Le 19 septembre, des camions-bennes ont commencé à recouvrir les déchets de terre pour contenir l’incendie. La Communauté des communes de l’ouest guyanais (CCOG), qui s’occupe de la gestion et de la collecte des déchets, s’est engagée à disposer de stocks de terre en permanence. "Cela réduit nettement les fumées", avance Djo Samagnan, qui reste tout de même prudent. Selon lui, si le déversement de terre vient à s’interrompre, le foyer peut reprendre à tout moment. "Il y a des tonnes de matières à combustion enfouies", explique le représentant des habitants. 

La décharge étant située à proximité de deux établissements scolaires, la préfecture de Guyane a ordonné la fermeture du collège de la ville huit jours après la constatation des premières fumées, du 19 au 23 septembre, suite au droit de retrait exercé par des enseignants et des membres du personnel. Le 23 septembre, une école, elle aussi envahie par les fumées nauséabondes, a fermé ses portes. 

Mais la véritable avancée réside dans l’accord conclu le 22 octobre entre le collectif Wi e dede, la Communauté de communes de l’ouest guyanais (CCOG), la préfecture, la municipalité et l’Agence Régionale de Santé (ARS), où certaines des revendications citoyennes ont été actées par écrit. "La priorité a été de demander que tout soit fait pour éteindre et contenir au maximum le feu", détaille Djo Samagnan. Mais aussi qu’une "cellule mobile" soit mise en place par l’ARS pour "sillonner les quartiers" et procéder à des analyses auprès des habitants. D’après les informations du collectif Wi e dede, l’opération a débuté le 28 octobre. 

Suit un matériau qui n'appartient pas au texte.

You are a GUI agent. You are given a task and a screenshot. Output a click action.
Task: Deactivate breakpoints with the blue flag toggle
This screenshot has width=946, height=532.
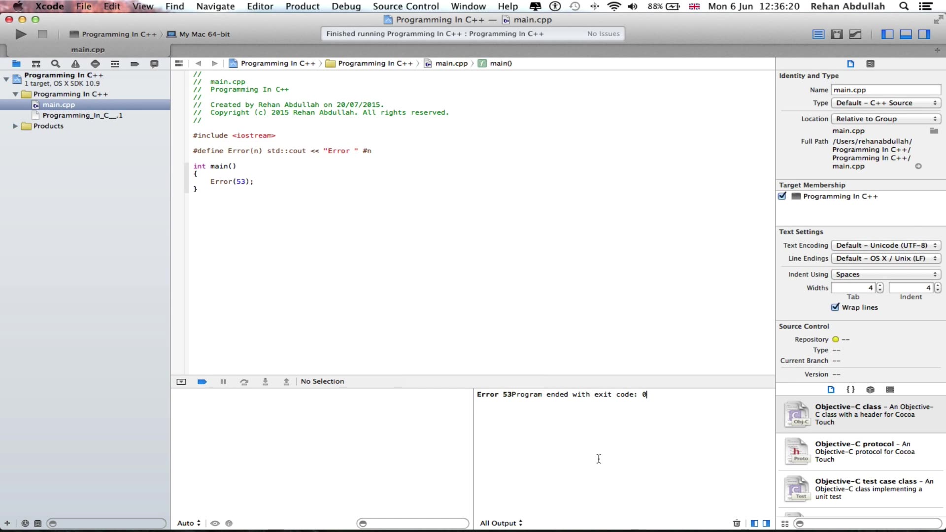202,381
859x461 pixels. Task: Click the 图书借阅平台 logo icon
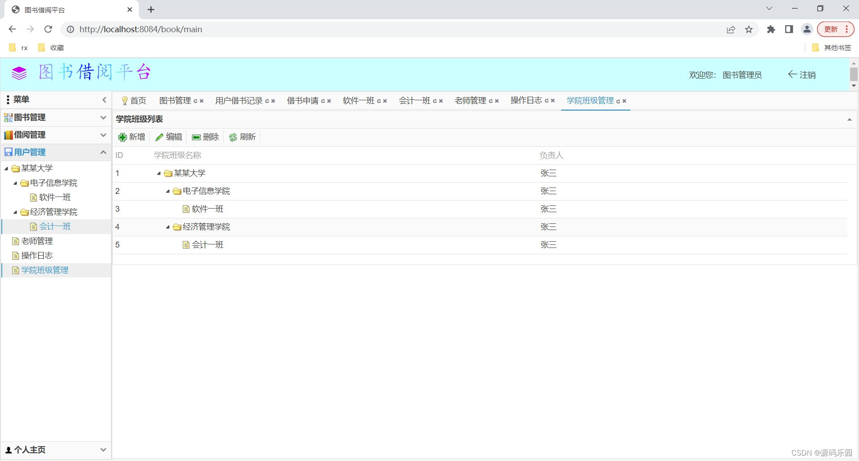point(19,73)
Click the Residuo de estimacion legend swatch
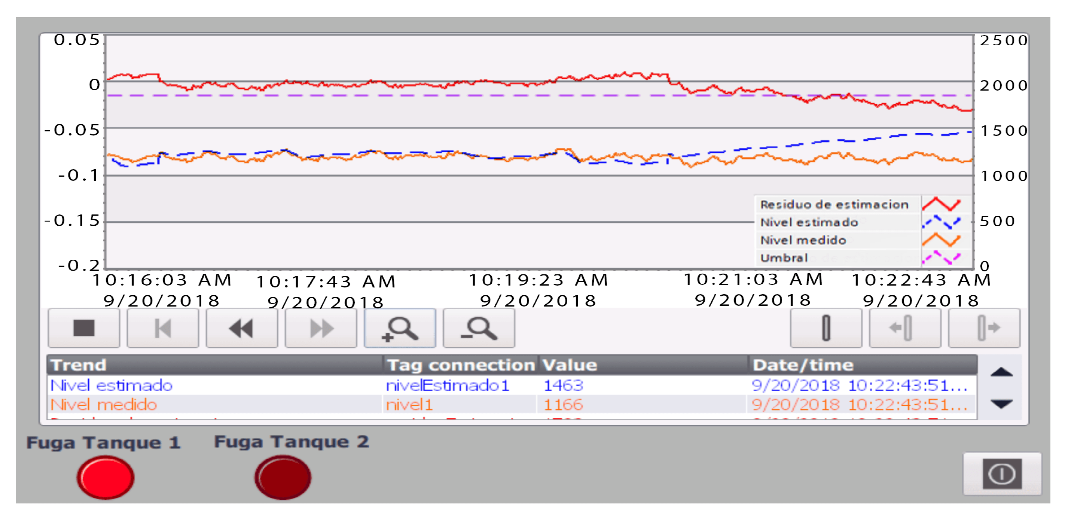Screen dimensions: 1068x521 941,204
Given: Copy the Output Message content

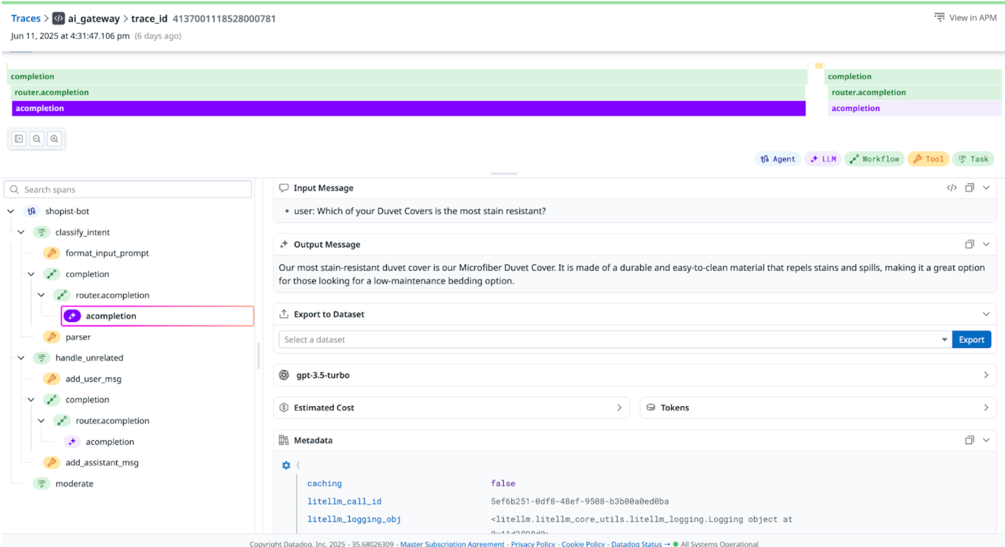Looking at the screenshot, I should click(x=970, y=244).
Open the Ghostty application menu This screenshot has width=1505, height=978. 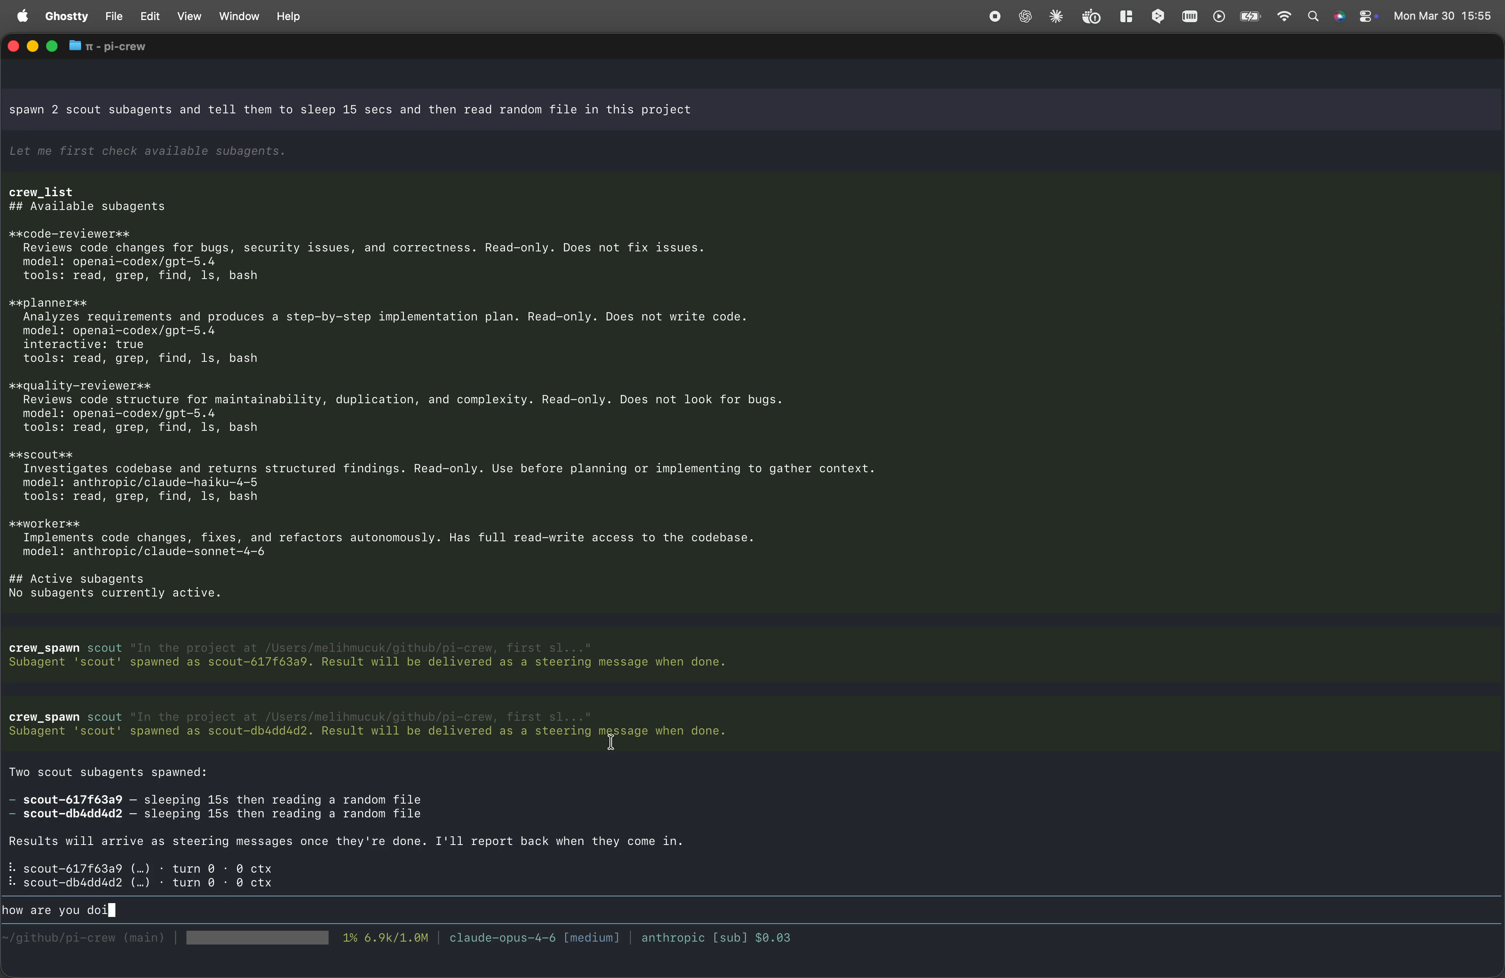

Malgré les tonnes de terre déversés, la décharge de Maripasoula fume toujours Source : Sujet TF1 Info

Quel rôle ont joué les habitants ?

Ce sont eux qui ont donné l’alerte au lendemain de l’apparition des premières fumées auprès de l’ARS de Guyane, la préfecture, la Direction de l’environnement, de l’aménagement et du logement (DEAL) et France Guyane. Un groupe citoyen s’est même constitué en réaction à l’incendie de la décharge, le collectif Wi e dede, signifiant littéralement "nous agonisons" et géré par Djo Samagnan qui représente également les habitants de Maripasoula au comité de vie locale, l’instance de gouvernance du parc amazonien. 

Des habitants de la commune ont adressé plusieurs pétitions à la ministre des Outre-mer Annick Girardin pour alerter sur la situation catastrophique et certains ont déposé une plainte contre X au tribunal administratif pour défaillance de service public. Le corps enseignant a également fait pression sur la commune pour fermer les écoles en exerçant leur droit de retrait. 

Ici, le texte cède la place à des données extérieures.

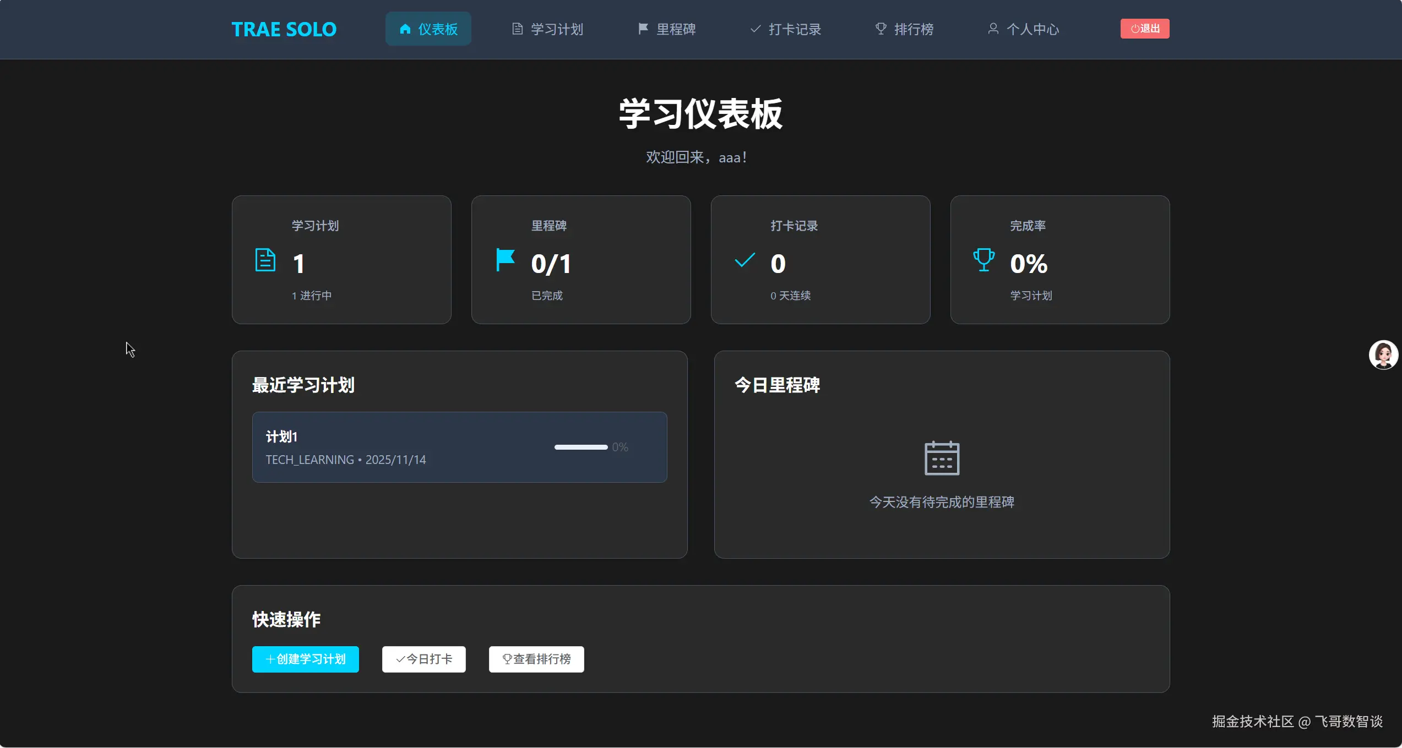1402x748 pixels.
Task: Click the floating avatar on the right edge
Action: coord(1383,355)
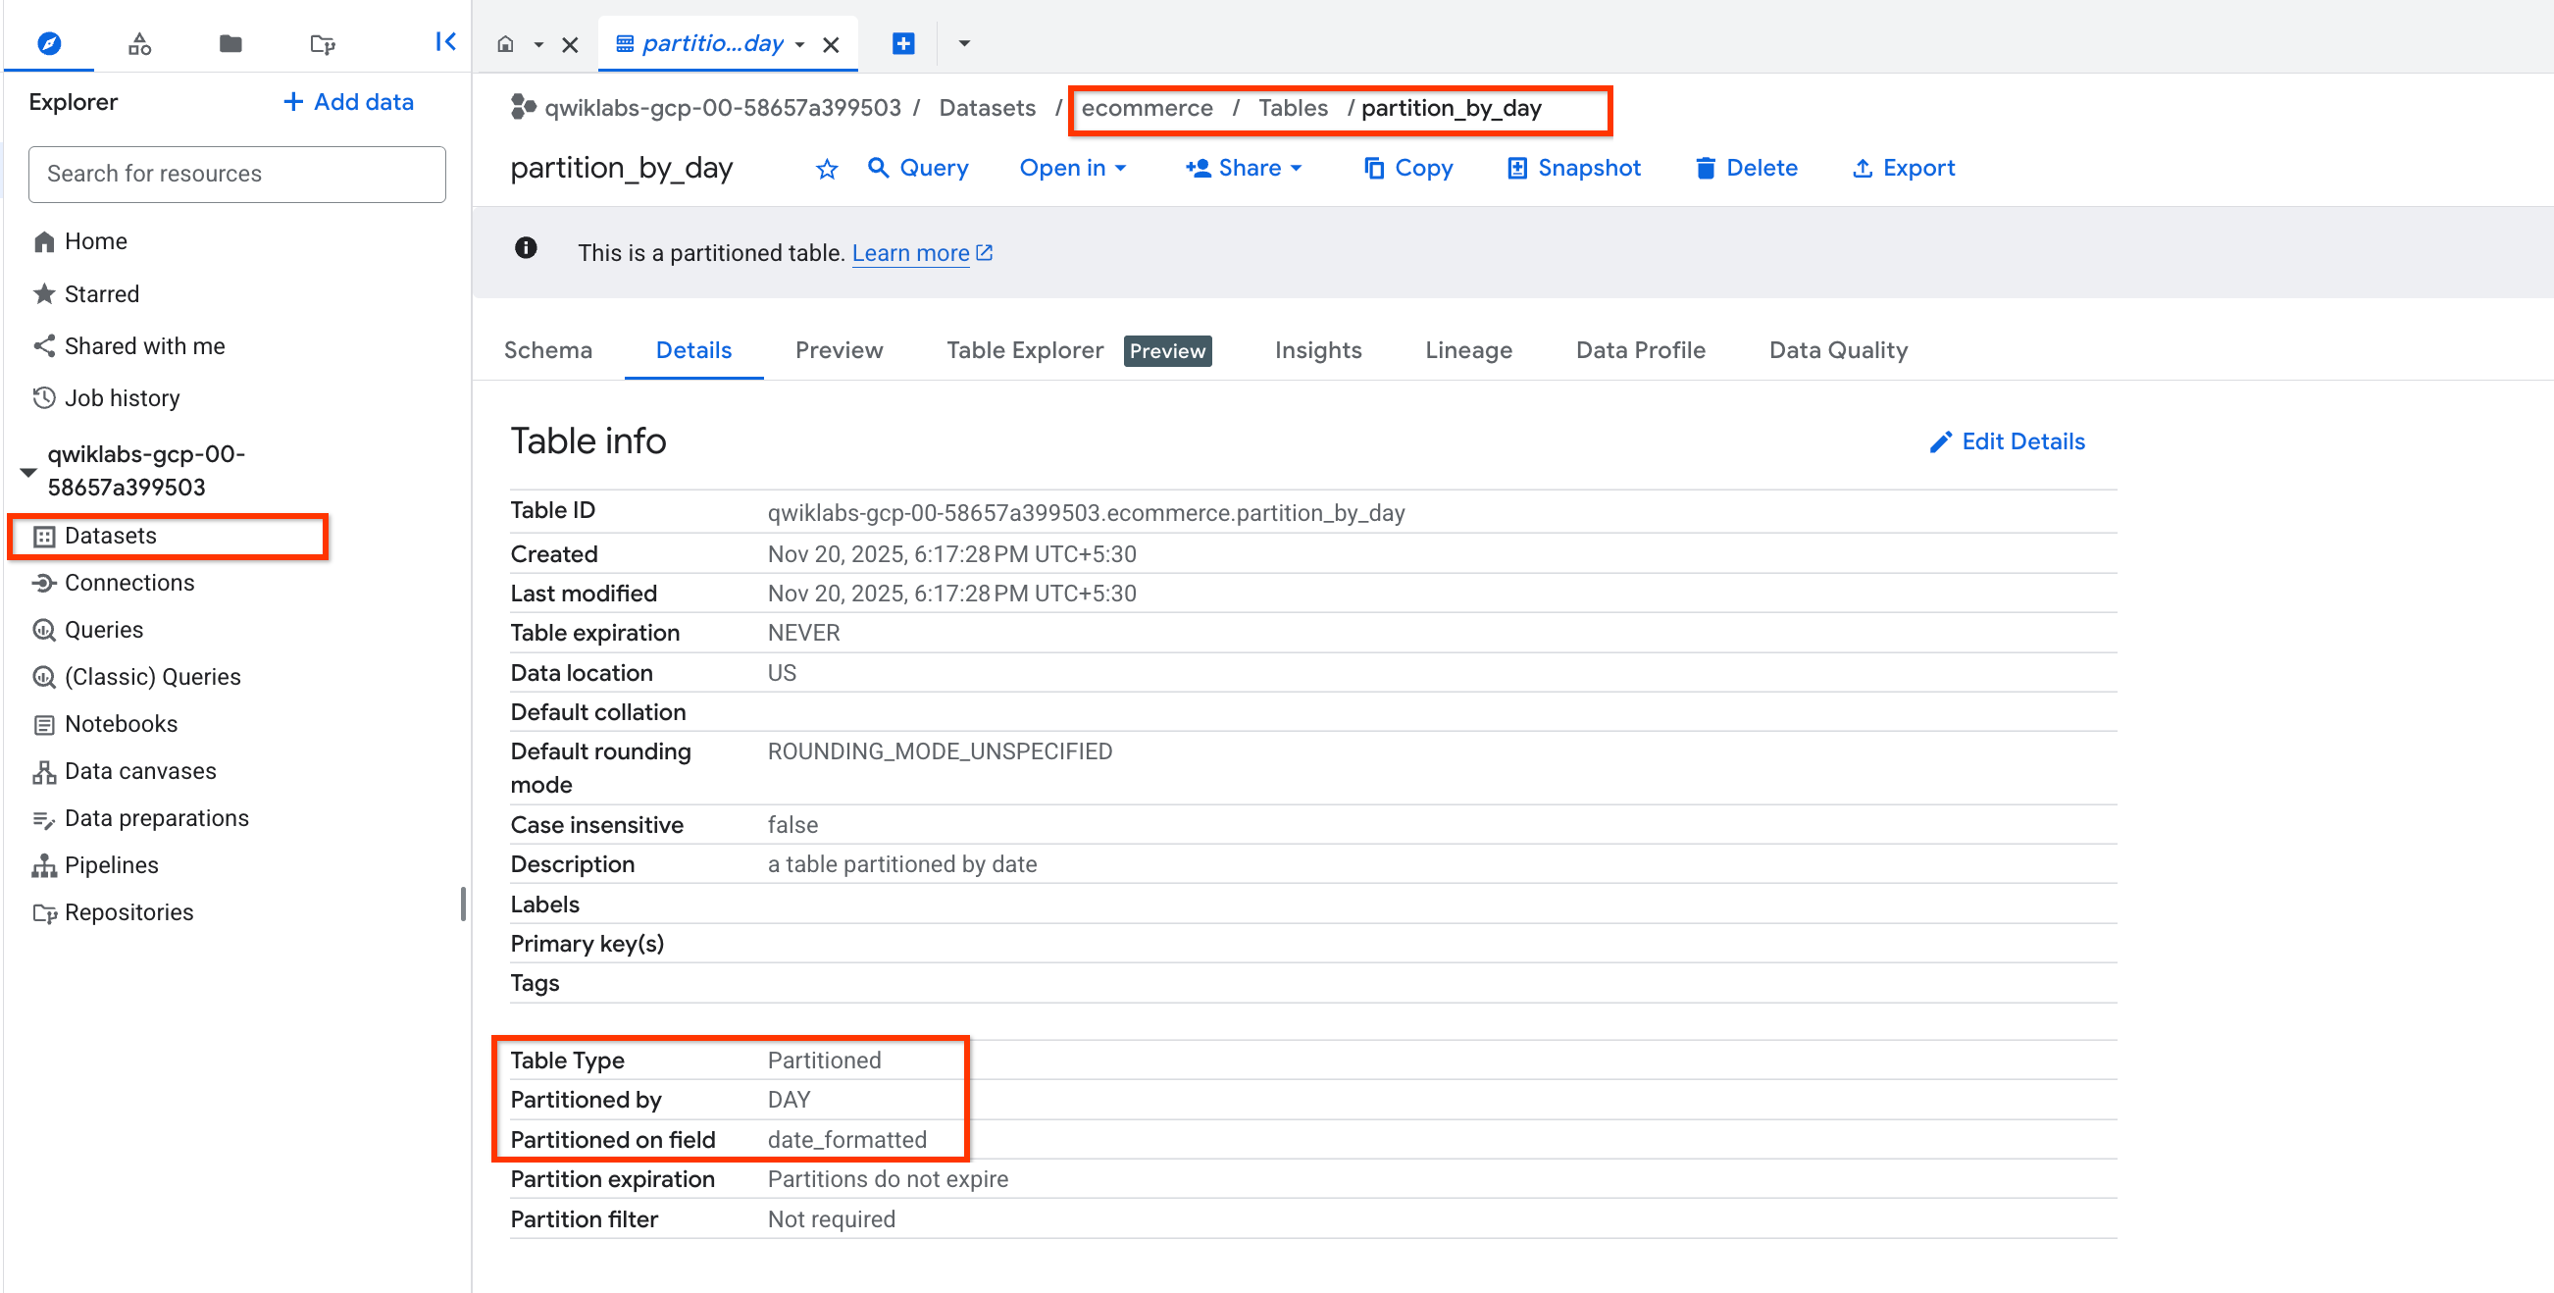
Task: Open the Table Explorer tab
Action: pyautogui.click(x=1024, y=350)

Aucun tri sélectif n'est entrepris et la décharge de Maripasoula est laissée à l'abandon.
Aucun tri sélectif n'est entrepris et la décharge de Maripasoula est laissée à l'abandon. - Wi e dede

Dans quel contexte l’incendie est-il intervenu ?

La Guyane fait face à une carence dans la gestion des déchets, qui se matérialise ici par l’incendie de cette décharge sauvage où aucun tri n’est effectué. Celle-ci stocke plus de 30.000 tonnes de déchets selon le collectif Wi e dede, déversés par des camions-poubelles et laissés à l’air libre, contenant pour certains des substances dangereuses. Chaque année, c’est 2700 à 3000 tonnes d’ordures qui sont rejetées sur le site, rapporte la 1 ère. 

Et le problème est loin d'être récent dans la région. Cette décharge publique a été déclarée illégale par l’Union européenne en 2007, qui a condamné à ce titre la France pour "manquement d’Etat". En 2010, la préfecture de Guyane a lancé un plan d’investissement de sept millions d’euros pour la création de quatre plateformes de gestion des déchets. Ces plateformes devaient alors compacter et stocker les déchets mais n’ont jamais été utilisées, faute d’un approvisionnement électrique suffisant, selon la CCOG. 

Djo Samagnan et le collectif Wi e dede attendent désormais de faire le point avec les autorités locales au sujet des équipements de tri sélectif à disposition. Une rencontre est censée s’organiser avant la fin de l’année. "La situation actuelle n’étant que la malheureuse conséquence d’une méthode de traitement des déchets vieille de plusieurs décennies, illégale depuis douze ans, la mise en conformité de la gestion des déchets devrait être une priorité durable des acteurs concernés", dénonce le collectif citoyen dans un communiqué.